» **Your instructions**: Filter the records below down to lines containing "agent".

- - - - - - -

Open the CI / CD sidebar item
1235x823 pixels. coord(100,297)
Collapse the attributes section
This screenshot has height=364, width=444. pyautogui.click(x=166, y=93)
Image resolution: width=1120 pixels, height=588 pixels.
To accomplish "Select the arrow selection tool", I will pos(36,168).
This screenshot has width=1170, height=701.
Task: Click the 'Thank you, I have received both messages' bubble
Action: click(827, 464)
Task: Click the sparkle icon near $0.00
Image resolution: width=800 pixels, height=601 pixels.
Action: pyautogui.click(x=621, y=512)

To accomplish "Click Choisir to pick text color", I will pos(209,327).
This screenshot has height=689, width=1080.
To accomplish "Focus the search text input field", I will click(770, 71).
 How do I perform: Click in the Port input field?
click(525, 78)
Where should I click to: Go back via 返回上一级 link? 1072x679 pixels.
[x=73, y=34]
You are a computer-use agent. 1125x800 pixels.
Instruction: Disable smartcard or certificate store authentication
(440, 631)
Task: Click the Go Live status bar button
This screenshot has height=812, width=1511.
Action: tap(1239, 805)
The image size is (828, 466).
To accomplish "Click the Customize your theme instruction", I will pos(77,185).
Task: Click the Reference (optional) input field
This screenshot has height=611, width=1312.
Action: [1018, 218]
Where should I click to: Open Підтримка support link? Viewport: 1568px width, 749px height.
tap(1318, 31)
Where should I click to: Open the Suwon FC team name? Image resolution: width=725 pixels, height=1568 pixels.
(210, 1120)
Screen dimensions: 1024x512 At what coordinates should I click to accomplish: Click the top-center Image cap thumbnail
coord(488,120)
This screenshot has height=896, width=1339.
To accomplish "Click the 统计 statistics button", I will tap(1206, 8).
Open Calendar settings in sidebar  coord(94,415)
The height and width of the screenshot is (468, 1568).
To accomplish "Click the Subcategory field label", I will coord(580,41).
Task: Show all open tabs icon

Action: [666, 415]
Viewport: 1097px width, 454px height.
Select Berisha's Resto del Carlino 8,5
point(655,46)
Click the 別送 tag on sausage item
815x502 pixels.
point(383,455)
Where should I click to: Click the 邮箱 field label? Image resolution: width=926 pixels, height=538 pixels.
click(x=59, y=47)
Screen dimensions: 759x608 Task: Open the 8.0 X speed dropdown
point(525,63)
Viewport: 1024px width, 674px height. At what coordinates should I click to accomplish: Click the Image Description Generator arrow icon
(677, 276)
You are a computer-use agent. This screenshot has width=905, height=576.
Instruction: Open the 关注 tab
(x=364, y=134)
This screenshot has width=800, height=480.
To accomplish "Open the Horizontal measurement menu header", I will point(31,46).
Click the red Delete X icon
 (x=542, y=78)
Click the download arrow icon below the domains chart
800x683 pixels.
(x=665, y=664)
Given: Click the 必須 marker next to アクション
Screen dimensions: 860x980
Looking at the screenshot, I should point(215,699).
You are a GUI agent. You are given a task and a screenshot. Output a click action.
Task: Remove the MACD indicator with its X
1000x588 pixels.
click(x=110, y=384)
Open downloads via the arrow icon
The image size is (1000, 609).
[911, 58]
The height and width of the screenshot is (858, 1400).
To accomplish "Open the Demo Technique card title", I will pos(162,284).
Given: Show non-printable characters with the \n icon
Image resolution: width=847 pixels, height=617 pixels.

- - - - - - -

» **Answer space**:
You are a computer-use agent. 1125x800 pixels.
You are a computer-use agent. This screenshot has width=905, height=576.
You are a GUI agent. You are given a task and a screenshot. Output a click action.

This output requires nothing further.